§ **Your assignment**: Here are the records. Write out exactly the lines between the one holding "You are a GUI" and the one holding "APPetiser - Recipes", inclusive.

§ **Records supplied**:

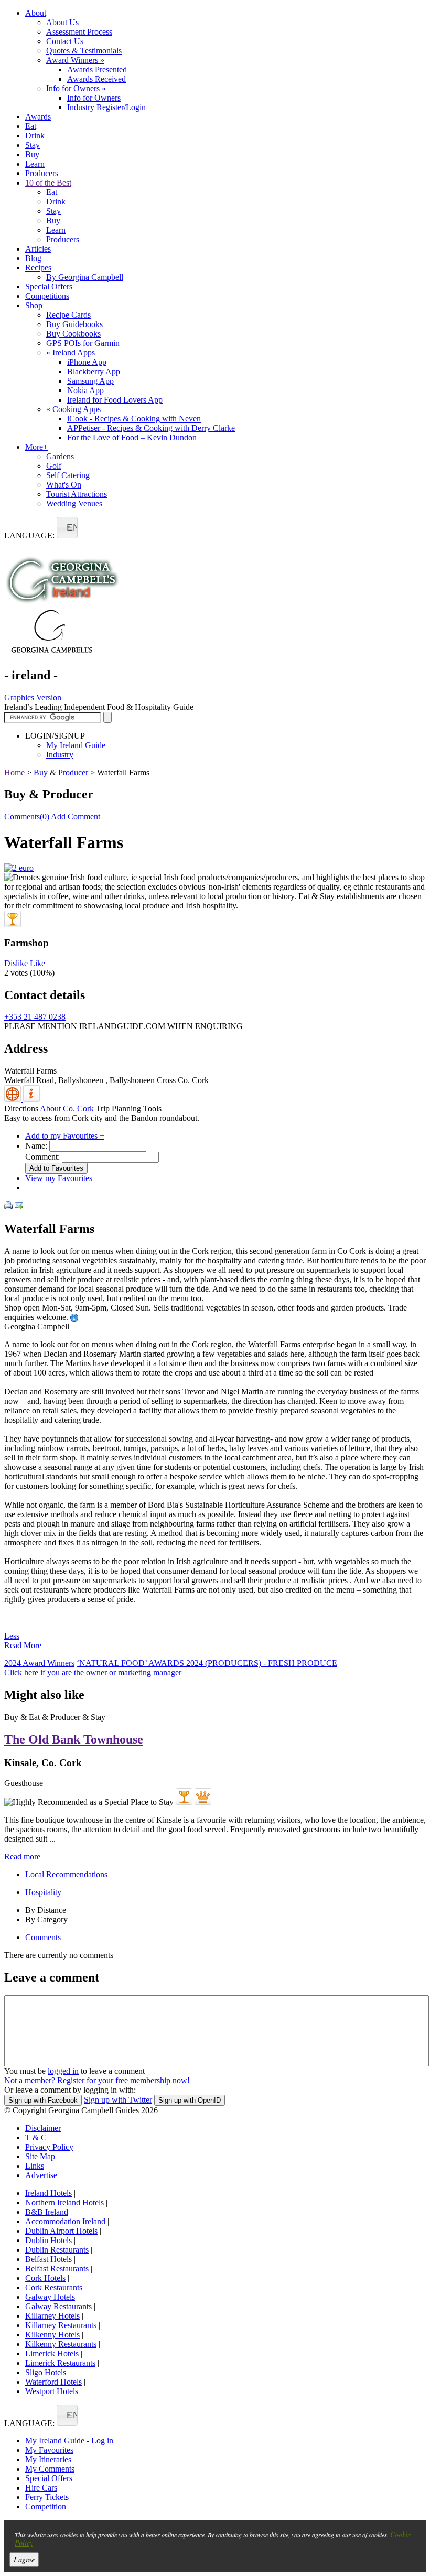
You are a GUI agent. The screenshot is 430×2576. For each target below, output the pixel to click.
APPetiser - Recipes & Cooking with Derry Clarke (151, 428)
* * *
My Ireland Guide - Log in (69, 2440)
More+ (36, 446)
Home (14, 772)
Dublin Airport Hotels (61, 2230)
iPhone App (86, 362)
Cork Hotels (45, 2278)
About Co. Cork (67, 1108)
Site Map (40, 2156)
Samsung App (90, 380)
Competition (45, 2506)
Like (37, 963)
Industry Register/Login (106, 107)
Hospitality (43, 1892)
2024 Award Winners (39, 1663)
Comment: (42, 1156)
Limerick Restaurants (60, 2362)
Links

§ **Written answer**:
You are a GUI agent. The screenshot is 430×2576. For each target below, output the pixel to click.
APPetiser - Recipes & Cooking with Derry Clarke (151, 428)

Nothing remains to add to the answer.